(Stored entries)
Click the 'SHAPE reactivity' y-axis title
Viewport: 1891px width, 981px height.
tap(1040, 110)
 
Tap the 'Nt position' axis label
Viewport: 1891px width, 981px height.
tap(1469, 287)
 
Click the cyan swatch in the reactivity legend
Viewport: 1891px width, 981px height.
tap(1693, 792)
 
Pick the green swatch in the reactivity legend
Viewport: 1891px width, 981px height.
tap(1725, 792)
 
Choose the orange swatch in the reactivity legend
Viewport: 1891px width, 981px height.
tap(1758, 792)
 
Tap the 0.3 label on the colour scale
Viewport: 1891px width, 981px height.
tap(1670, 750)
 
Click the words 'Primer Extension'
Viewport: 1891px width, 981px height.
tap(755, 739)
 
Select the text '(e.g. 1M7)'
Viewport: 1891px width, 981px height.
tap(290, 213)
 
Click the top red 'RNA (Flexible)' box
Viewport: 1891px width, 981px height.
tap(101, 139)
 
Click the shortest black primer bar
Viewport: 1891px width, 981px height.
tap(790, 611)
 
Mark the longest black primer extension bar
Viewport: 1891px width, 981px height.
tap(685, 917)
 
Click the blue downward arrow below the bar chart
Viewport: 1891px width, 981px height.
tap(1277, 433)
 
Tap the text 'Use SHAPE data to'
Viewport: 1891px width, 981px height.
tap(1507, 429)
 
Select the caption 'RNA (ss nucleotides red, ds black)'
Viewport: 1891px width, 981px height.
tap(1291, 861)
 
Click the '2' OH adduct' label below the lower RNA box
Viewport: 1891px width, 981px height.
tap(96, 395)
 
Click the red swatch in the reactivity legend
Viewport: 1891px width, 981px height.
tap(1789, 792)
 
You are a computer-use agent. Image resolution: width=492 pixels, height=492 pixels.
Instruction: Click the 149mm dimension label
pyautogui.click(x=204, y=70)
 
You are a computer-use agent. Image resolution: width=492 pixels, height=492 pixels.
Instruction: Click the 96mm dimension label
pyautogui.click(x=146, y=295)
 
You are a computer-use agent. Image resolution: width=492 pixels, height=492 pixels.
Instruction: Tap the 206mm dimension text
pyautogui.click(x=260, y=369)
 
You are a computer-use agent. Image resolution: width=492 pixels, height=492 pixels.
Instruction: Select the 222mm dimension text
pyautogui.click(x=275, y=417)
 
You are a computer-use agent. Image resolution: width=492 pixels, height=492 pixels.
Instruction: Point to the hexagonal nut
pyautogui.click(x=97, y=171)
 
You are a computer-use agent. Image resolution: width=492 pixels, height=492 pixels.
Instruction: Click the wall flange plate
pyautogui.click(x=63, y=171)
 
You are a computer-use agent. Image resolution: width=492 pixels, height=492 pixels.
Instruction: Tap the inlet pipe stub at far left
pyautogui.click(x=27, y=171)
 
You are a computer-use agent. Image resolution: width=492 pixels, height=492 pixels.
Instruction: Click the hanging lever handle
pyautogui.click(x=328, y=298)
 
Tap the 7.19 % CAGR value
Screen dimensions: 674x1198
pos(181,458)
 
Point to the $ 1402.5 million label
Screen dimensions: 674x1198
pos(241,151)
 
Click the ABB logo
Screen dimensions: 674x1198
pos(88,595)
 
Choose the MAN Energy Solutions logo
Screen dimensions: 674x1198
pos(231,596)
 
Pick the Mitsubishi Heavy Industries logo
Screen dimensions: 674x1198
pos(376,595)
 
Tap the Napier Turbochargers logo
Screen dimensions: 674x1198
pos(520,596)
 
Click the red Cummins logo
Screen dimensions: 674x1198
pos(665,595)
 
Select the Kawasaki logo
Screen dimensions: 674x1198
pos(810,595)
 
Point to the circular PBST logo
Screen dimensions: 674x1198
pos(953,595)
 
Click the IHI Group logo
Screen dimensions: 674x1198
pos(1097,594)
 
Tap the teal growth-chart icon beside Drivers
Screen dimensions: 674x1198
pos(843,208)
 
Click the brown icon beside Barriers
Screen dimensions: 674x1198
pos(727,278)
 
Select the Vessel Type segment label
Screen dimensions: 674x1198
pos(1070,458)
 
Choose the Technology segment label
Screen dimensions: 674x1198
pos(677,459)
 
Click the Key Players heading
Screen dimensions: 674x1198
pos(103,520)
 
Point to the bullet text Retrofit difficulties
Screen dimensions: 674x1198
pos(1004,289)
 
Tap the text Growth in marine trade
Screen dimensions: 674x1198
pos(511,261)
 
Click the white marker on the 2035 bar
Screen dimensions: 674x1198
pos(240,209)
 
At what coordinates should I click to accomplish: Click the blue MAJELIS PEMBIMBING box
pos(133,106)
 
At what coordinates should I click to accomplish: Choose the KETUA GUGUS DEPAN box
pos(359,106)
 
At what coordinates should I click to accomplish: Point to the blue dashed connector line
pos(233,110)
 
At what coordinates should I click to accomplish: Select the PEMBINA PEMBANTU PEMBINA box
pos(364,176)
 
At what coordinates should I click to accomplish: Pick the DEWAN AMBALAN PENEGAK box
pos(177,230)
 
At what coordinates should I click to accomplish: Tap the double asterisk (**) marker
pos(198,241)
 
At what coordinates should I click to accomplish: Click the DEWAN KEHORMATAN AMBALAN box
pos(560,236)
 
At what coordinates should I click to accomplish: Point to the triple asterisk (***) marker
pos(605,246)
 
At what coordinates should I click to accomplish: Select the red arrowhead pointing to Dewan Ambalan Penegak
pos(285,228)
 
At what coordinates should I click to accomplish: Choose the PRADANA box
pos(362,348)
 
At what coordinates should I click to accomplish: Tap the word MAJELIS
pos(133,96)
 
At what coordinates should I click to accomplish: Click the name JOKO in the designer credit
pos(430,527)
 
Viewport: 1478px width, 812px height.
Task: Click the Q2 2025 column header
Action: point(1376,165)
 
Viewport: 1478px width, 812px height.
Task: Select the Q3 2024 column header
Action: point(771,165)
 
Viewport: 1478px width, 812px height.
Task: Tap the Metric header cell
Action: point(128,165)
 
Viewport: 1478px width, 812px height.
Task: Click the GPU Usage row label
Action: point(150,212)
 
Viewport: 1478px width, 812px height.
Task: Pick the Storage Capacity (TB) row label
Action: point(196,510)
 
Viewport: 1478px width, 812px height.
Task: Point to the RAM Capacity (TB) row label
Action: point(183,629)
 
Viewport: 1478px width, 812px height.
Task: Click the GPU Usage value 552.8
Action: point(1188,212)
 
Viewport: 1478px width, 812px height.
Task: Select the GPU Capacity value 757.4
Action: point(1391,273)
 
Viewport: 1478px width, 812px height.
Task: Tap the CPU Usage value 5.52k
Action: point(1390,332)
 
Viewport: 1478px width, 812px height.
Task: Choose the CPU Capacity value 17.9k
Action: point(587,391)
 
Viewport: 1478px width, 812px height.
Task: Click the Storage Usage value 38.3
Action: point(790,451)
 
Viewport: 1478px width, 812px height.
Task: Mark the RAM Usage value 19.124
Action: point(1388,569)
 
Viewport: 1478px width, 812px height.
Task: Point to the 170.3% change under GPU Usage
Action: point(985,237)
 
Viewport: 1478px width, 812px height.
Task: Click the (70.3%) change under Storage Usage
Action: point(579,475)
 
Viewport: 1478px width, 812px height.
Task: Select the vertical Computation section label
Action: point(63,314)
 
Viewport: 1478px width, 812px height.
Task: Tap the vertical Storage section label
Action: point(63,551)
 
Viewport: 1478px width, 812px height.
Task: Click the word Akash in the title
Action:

AIM OF THE EXERCISE — Report each line of the material that contains the string "title".

EXERCISE RESULT —
Click the 'SHAPE reactivity' y-axis title
Task: Click the word Akash in the title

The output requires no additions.